Within this material, how many lines have the string "Expand" in them? The answer is a number, with nothing added.

***

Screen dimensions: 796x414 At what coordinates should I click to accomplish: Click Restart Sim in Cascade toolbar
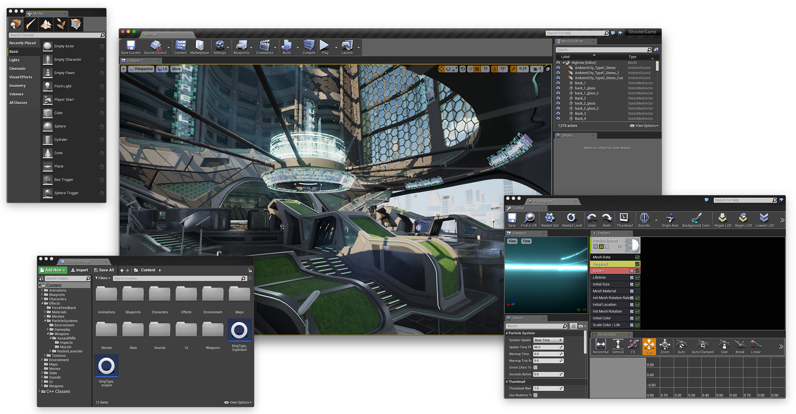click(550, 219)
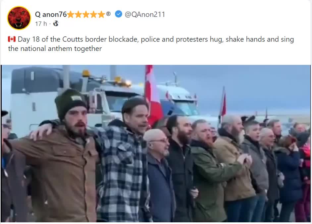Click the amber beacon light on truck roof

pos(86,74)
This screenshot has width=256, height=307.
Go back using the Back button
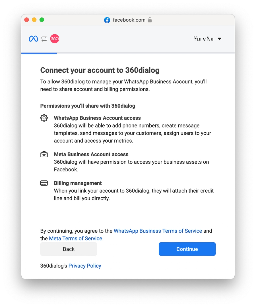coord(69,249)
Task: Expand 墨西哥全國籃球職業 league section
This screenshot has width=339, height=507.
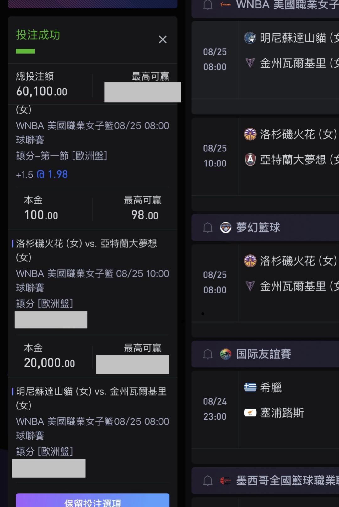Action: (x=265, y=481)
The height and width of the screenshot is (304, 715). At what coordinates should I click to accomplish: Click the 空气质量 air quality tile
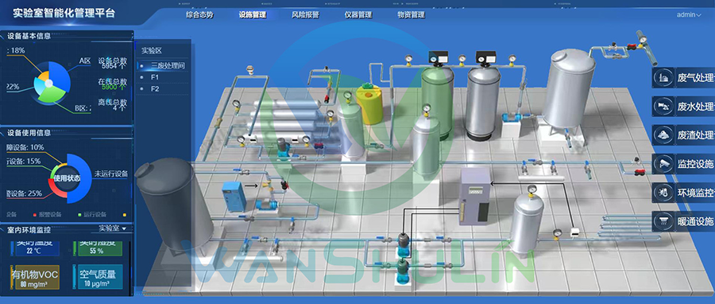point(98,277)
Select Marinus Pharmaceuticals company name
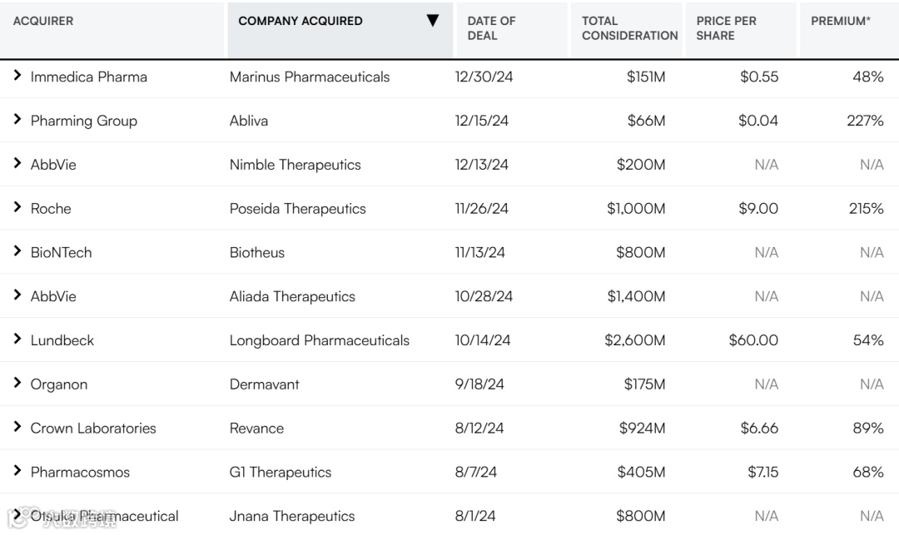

***

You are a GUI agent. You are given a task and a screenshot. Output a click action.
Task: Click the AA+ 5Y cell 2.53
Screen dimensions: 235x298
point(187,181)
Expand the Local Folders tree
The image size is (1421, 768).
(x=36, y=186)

***

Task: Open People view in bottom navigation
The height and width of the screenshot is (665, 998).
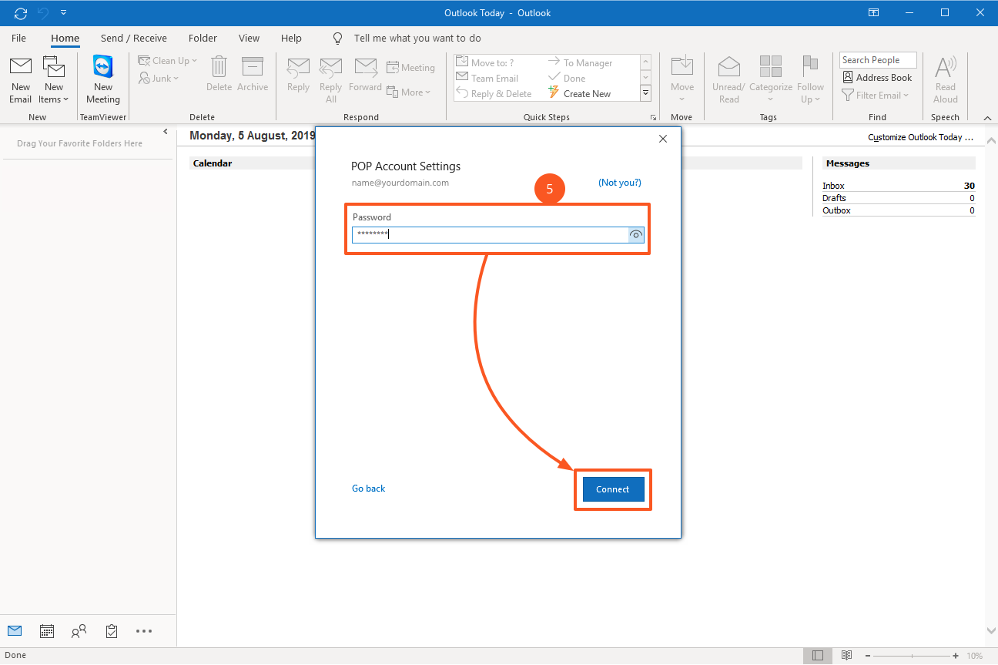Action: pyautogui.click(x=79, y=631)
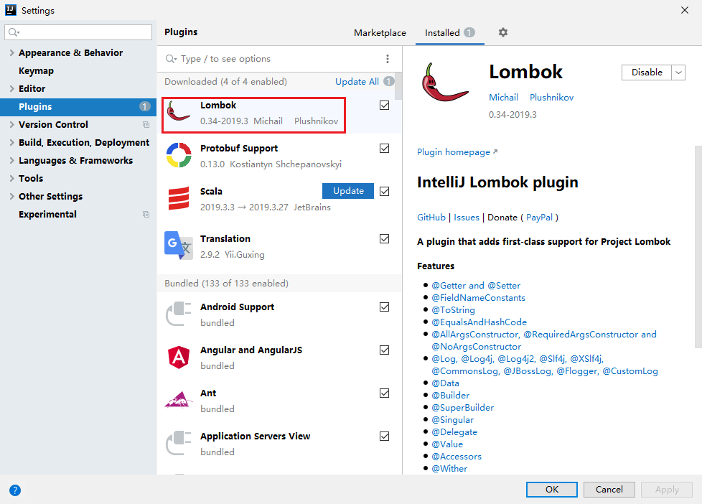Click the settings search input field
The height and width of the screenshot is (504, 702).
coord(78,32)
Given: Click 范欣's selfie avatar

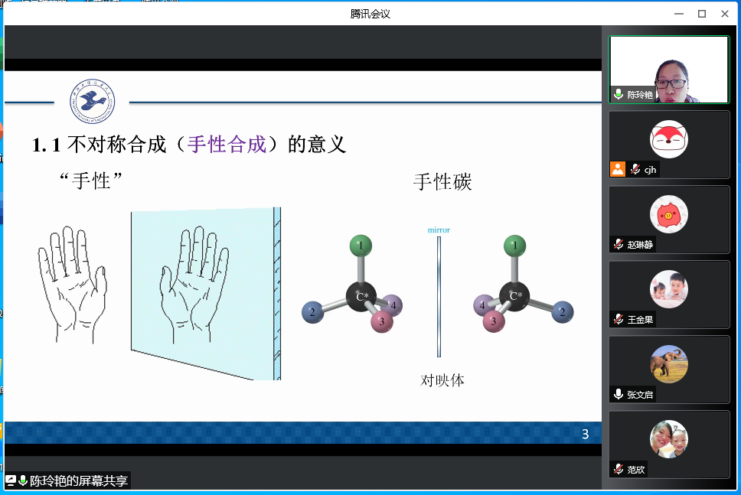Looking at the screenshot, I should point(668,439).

***

## Solution:
2